«Wir geben unser gutes Geld für reines Trinkwasser aus und nicht für diese Brühe,» hatte ein Besucher geschimpft. Die Waschmaschine verschmutze, Kaffee könne man nur noch mit Mineralwasser kochen und was tut die Gemeinde? Sie erhöht den Wasserpreis, dies ist «der Gipfel», meinte der verärgerte Bürger.
Wasserpreis erhöht
Zwei Dinge seien zusammengekommen, «die ja so gar nicht gehen, nämlich zumindest optisch schlechtes Wasser und die gleichzeitige Erhöhung des Wasserpreises», bekannte der Gemeindechef. «Aber wir konnten im Dezember, da fasste der Gemeinderat den Beschluss zur Erhöhung des Preises, nicht ahnen, welche Auswirkungen das Wasser der neu gebohrten Brunnen in den Hausinstallationen verursacht.» Hausanschlüsse mit Kunststoff- oder Kupferleitungen seien davon nicht betroffen.
Der Gemeindechef wies daraufhin, dass durch die Bohrung des neuen Brunnens seit elf Jahren erstmals wieder unbehandeltes Wasser geliefert werde. Auch in Kempten habe es bei der Umstellung auf Fernwasser für kurze Zeit in manchen Häusern Probleme gegeben, bat Zengerle um Geduld.

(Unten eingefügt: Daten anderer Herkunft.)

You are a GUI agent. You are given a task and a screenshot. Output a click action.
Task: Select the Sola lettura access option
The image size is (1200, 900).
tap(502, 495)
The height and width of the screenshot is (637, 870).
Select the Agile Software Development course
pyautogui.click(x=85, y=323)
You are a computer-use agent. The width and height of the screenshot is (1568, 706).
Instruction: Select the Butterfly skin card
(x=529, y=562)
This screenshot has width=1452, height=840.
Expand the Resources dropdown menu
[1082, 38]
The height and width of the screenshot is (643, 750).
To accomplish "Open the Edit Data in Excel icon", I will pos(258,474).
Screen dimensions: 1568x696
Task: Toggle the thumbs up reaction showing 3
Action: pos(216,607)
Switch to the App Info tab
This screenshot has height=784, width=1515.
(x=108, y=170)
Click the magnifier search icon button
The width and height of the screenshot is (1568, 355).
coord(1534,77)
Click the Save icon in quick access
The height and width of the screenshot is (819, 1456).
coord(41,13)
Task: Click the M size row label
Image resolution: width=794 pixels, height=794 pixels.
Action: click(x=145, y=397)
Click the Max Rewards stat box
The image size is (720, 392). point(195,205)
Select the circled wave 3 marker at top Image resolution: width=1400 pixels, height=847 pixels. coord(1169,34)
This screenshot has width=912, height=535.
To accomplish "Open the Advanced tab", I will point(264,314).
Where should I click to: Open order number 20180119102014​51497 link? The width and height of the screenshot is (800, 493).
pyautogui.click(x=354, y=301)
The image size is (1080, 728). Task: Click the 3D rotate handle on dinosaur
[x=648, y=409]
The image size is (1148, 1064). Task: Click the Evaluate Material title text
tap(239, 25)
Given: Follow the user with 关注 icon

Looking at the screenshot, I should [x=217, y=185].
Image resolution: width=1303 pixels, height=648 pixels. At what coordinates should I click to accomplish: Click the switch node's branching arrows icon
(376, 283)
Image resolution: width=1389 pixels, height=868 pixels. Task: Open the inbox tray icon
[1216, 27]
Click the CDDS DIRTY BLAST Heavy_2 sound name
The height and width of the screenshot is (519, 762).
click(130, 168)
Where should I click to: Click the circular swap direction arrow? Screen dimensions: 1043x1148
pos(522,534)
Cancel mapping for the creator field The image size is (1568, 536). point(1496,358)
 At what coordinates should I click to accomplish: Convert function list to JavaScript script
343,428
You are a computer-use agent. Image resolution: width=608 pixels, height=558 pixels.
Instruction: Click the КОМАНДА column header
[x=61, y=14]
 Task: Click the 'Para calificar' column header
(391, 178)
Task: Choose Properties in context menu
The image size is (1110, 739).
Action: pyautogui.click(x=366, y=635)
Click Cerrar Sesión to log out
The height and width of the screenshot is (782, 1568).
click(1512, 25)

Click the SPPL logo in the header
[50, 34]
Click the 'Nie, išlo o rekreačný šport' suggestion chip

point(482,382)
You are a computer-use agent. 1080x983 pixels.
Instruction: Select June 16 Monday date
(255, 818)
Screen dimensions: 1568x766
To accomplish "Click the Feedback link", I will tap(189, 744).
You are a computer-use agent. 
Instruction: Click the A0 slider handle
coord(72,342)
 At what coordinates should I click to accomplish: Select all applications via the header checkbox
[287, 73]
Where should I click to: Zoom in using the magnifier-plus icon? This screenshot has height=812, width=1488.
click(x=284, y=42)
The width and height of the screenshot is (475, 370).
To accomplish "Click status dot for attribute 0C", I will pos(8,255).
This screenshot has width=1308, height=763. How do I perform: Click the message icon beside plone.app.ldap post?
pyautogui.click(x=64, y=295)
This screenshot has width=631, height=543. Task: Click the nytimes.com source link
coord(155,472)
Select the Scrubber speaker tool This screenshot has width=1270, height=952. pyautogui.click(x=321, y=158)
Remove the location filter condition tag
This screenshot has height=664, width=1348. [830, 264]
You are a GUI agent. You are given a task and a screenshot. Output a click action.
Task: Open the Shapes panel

Weitere Kritikpunkte der Bürger waren: Die geplante Kinderkrippe passe mit ihren flachen Dächern und eingeschossiger Bauweise nicht in die umgebende Bebauung. Andere monierten, dass die Straße nach Frohnschwenden in einem beklagenswerten Zustand sei. Die Planung für eine Sanierung laufe, verzögere sich aber durch weitere Vorgaben der zuständigen Behörden, erklärte Zengerle.
Unter dem Motto «Halbzeit der Wahlperiode» legte Zengerle seinen Rechenschaftsbericht von 2008 bis 2011 vor. Einige der größeren Projekte, die Zengerle auflistete sind Dorfsaal, Kulturcafe, Tiefgarage und Bau von zwei neuen Trinkwasserbrunnen. Ein weiterer Ausbau des Nahwärmenetzes und der Neubau der Kreisstraße von Meggenried bis zur Landkreisgrenze seien derzeit in der Planung. Selbstzufrieden stellte Zengerle fest, dass die Gemeinde seit 40 Jahren die landkreisweit niedrigsten, Steuerhebesätze anwendet und sie werden auch dieses Jahr nicht erhöht, betonte Zengerle. «Ankreiden» lassen muss ich mir leider, dass es nicht gelungen ist, steuerlich leistungsstarke Gewerbebetriebe in Wildpoldsried anzusiedeln.